Ele salienta que o problema não se resume ao uso em humanos. "Na agropecuária, muitos antibióticos ainda são usados não para tratar animais doentes, mas para acelerar o crescimento ou prevenir doenças em ambientes com pouca higiene. Essa prática também contribui diretamente para o surgimento e a disseminação de bactérias resistentes, algo que tem sido alvo de críticas por parte da comunidade científica e de reguladores ao redor do mundo", diz.
O que está sendo feito para conter esse problema?
De acordo com o Dr. Naime, há uma mobilização institucional em curso para tentar conter esse problema de saúde pública. Governos, sociedades médicas — como a Sociedade Brasileira de Infectologia — e órgãos internacionais têm implementado programas de vigilância para monitorar o uso de antibióticos e identificar padrões de resistência.
Além disso, nos hospitais, há um esforço crescente no reforço dos protocolos de controle de infecção, com foco na higienização, triagem adequada de pacientes e prescrição mais criteriosa de medicamentos.
O campo científico também está em busca de novas alternativas.

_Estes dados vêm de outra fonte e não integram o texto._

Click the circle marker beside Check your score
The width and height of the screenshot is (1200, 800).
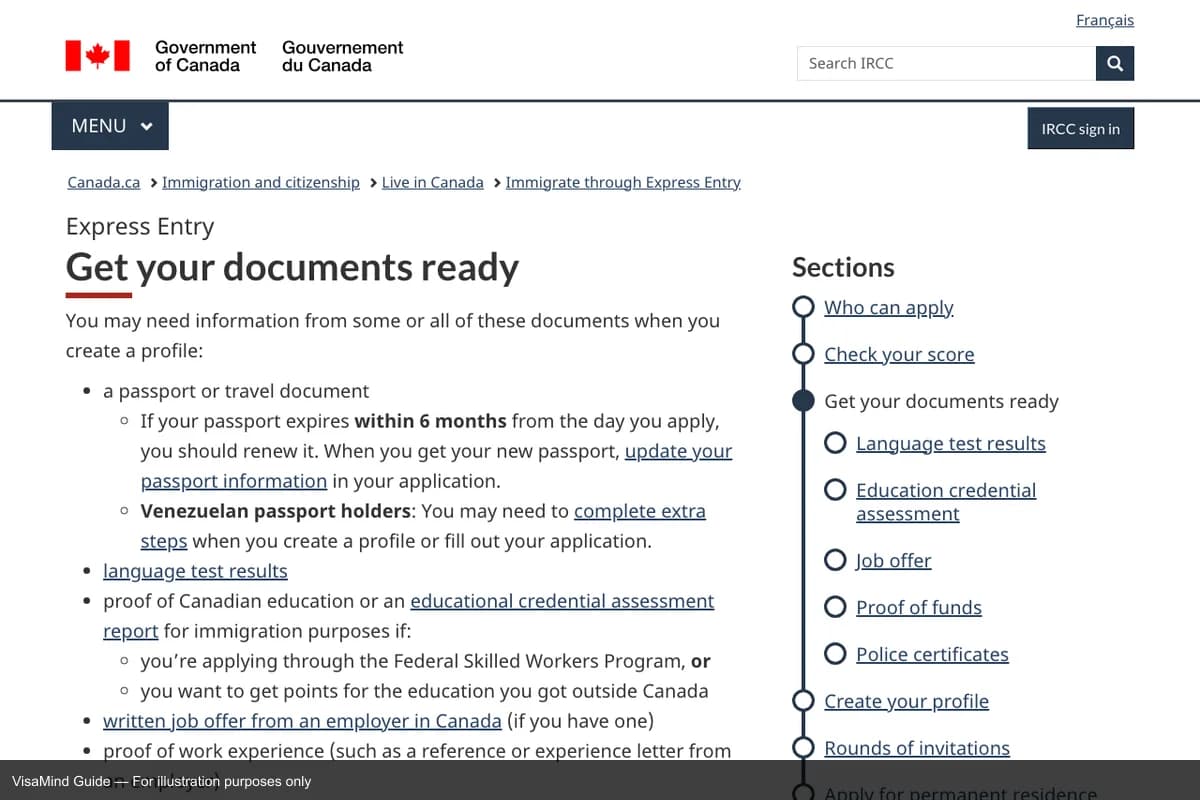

Apesar dos desafios, como o alto custo e o baixo retorno comercial dos antibióticos, há iniciativas que apostam em novas moléculas, terapias com bacteriófagos (vírus que atacam bactérias), peptídeos antimicrobianos, imunoterapia e até nanotecnologia.
O cenário também exige responsabilidade social
Conter o avanço das superbactérias pode ser, em sua maior parte, uma preocupação da ciência. No entanto, a população também precisa assumir urgentemente essa responsabilidade, como explicado pelo infectologista.
"As pessoas precisam entender que tomar antibiótico à toa ou da forma errada não afeta só o próprio corpo, mas contribui diretamente para o surgimento de bactérias resistentes, que colocam em risco toda a sociedade. E o mais alarmante: essas bactérias podem circular, se espalhar, e causar infecções muito difíceis de tratar", diz Dr. Naime.
Ele salienta que a resistência bacteriana não é um problema distante, técnico ou exclusivo dos hospitais. "É uma ameaça real, crescente e presente no cotidiano. Se essa consciência fosse mais clara, talvez a sociedade cobrasse mais investimento em pesquisa, políticas públicas de controle e mudanças no uso de antibióticos na agropecuária", afirma.
"Porque, no fim das contas, a resistência não é um inimigo invisível. É uma consequência direta das nossas escolhas, individuais e coletivas", conclui.